Are airlines using generous profit-sharing payouts to compete for industry talent?

One might think that from some of the recent awards in the industry, as Southwest, Delta and even United reported record profit-sharing contributions of $620 million, a whopping $1.5 billion and $698 million, respectively, for the year.

Those contributions come out to significantly higher percentages of employee pay than those surveyed in the Plan Sponsor Council of America’s 58th annual survey.

Among respondents to the survey whose plans either included or were solely a profit-sharing plan, the average employer contribution was 5.5 percent.

Southwest’s contribution, on the other hand, came out to approximately “15.6 percent of each eligible employee’s eligible compensation, or the equivalent of eight weeks’ pay.”

Record-setting profit-sharing contributions can certainly be an attraction, particularly when compared with sponsor contributions to 401(k) plans.

The PSCA survey found that average employer contributions for businesses in general, not just airlines, in 2014—the year for which the most recent survey was conducted—were only 3.2 percent. And that was up from 2013’s average of 2.9 percent.

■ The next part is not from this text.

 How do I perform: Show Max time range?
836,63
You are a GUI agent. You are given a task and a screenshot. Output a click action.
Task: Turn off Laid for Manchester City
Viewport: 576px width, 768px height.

As retirement ranks increasingly higher on an aging workforce’s financial worry list, the desirability of profit sharing as an employee benefit can certainly rise in the ranks accordingly, if such mega rewards appear to be in store.

But according to Deloitte’s 2015 Annual Defined Contribution Benchmarking Survey, just 31 percent of plan sponsors make profit-sharing contributions in their DC plans.

And even the majority of those firms who make such contributions don’t have to.

The survey found that 62 percent of respondent firms have a discretionary structure, with 51 percent making profit-sharing contributions and 11 percent not making them among 2015 respondents; 36 percent of plans have a fixed structure.

In addition, 72 percent of profit-sharing contributions are allocated pro rata based on compensation, and vesting schedules are applied for profit-sharing contributions by 72 percent of plans, with immediate full vesting provided in just 28 percent of plans.